Recently, The Daily Republic listed Bobby Reindl as one of two current Longfellow male elementary teachers. The pie graph showed that there are four other lower-level men in the district.
Males breaking into the female elementary instructors’ domain has been going on in Mitchell for quite some time — 67 years in fact. I was the unknowing pioneer the summer of 1950 when Superintendent Lloyd Uecker hired me to teacher Longfellow sixth grade. I can remember most of those 28 students.
I was a 21-year-old college graduate. Principal Ardith Van Tassel had recently replaced Gertie Belle Rogers, who had become curriculum supervisor for the four elementary buildings. Joe Quintal was not only high school head football and basketball coach, but elementary PE instructor also. What he lacked in height, he compensated with a commanding bark heard in nearby classrooms.
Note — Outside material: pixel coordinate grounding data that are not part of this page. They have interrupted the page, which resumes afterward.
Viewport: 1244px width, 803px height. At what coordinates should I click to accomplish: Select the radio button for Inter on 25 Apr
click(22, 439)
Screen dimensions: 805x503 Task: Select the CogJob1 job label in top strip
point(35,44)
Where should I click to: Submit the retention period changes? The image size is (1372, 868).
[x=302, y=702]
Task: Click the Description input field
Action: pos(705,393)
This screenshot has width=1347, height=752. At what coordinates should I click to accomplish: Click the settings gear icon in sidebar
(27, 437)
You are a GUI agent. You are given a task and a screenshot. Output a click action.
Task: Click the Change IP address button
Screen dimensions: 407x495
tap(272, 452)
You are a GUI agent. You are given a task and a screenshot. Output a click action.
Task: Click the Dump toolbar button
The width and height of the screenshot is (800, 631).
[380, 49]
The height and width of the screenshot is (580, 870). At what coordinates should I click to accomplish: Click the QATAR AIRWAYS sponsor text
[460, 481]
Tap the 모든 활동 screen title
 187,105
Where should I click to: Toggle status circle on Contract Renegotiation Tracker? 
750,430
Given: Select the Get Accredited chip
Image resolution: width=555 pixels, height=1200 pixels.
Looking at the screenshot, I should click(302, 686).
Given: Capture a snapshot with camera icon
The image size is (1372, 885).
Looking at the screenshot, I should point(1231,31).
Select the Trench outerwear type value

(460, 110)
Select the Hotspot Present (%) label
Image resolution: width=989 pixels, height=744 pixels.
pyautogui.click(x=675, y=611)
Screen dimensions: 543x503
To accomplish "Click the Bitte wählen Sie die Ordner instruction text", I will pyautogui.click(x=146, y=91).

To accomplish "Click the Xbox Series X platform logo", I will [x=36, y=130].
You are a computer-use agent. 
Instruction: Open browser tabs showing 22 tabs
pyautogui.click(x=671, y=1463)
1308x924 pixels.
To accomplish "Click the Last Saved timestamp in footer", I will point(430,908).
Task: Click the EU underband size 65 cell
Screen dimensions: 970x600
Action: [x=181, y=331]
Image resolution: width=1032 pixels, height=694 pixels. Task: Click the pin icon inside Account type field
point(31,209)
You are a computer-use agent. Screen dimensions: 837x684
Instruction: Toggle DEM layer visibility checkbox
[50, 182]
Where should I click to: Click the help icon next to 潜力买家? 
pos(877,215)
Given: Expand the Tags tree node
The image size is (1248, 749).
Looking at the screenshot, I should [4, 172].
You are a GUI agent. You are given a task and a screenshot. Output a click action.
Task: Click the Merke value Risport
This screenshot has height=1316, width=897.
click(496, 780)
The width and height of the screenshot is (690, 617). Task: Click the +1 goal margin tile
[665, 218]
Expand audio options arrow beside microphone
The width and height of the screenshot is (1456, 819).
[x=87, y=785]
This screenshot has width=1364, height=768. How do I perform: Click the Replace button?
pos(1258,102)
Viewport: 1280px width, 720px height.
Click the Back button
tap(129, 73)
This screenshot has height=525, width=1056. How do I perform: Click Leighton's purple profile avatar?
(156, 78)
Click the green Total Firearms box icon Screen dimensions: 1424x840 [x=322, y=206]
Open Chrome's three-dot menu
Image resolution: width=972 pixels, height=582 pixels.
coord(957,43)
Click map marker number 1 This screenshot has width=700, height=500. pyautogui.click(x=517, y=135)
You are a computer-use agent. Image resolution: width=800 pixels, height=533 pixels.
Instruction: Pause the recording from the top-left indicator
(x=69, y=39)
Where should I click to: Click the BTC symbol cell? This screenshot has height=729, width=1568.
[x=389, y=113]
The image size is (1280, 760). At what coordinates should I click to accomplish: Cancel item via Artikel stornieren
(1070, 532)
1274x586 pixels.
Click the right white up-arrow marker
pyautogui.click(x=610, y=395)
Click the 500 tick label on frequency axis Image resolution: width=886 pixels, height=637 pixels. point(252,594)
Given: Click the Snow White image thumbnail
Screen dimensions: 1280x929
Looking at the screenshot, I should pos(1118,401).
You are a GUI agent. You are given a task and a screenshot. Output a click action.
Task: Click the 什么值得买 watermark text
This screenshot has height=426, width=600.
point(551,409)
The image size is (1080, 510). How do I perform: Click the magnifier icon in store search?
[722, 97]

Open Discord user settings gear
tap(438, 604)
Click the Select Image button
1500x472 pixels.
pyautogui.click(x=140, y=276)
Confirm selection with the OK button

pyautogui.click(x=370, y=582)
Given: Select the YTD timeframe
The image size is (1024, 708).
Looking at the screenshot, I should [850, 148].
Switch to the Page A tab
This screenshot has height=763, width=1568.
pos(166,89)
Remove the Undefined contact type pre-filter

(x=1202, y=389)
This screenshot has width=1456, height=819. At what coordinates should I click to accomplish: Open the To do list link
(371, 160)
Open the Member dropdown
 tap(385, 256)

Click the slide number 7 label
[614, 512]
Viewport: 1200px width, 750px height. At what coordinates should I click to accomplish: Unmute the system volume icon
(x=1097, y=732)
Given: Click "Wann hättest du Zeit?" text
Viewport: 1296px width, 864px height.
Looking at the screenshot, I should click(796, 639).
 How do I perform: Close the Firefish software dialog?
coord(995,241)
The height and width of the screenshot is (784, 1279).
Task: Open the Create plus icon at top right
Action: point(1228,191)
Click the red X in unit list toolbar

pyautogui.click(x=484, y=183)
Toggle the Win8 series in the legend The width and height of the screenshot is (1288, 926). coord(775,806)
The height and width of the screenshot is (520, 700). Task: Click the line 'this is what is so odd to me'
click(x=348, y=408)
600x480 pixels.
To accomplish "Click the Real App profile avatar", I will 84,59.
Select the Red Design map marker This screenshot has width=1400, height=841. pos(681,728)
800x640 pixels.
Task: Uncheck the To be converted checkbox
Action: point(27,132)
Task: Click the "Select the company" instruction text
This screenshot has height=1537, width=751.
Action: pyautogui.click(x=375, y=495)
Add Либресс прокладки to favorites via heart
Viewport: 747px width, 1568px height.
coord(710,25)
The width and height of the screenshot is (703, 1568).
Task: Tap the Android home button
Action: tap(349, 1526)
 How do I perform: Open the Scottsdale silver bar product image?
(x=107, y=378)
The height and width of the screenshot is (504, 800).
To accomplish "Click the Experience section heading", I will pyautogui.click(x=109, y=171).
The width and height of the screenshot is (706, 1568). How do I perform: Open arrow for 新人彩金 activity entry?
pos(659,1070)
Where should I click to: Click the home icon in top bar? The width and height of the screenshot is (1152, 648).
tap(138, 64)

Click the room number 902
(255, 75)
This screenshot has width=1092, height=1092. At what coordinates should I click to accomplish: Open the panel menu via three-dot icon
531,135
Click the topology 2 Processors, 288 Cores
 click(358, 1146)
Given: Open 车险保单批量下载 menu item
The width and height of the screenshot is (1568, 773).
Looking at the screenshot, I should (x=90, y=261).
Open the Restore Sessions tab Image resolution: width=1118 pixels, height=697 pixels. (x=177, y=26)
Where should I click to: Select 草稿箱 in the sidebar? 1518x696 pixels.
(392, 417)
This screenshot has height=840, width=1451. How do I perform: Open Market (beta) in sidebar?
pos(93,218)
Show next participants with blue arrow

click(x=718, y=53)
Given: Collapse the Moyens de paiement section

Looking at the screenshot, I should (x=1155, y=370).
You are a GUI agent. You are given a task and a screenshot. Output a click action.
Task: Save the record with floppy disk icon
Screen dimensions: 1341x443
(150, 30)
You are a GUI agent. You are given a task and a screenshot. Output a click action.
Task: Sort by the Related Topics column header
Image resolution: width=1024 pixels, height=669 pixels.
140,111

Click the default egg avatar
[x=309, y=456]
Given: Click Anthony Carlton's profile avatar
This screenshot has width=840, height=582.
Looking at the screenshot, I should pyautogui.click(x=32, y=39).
My contract was $2,200 for that 1950-51 year. No surrounding district offered as high a beginning salary to go along with a uniquely modern trend. That novelty meant that elementary and secondary teachers were paid the same for identical preparation.
Rogers was tall, slender, kindly and professional. Visiting my sixth grade classroom twice that first year, her only remembered comment for classroom improvement was that I should add a tail to the letter “s” when I wrote on the blackboard. Cursive writing was standard and penmanship was stressed. In that same era, L.B. “Bud” Williams was Mitchell’s highly respected mayor.
Uncle Sam interrupted my second year in September 1951. After teaching three weeks, I was drafted into the Korean War. At the front line in Korea, I was highly grateful for letters from Principal Van Tassel, fourth grade teacher Kathryn Bordewyk, kindergarten teacher Phyllis Cole and others.
I have enjoyed the quite insignificant notoriety since 1950 of being the first male elementary teacher in Mitchell Public Schools.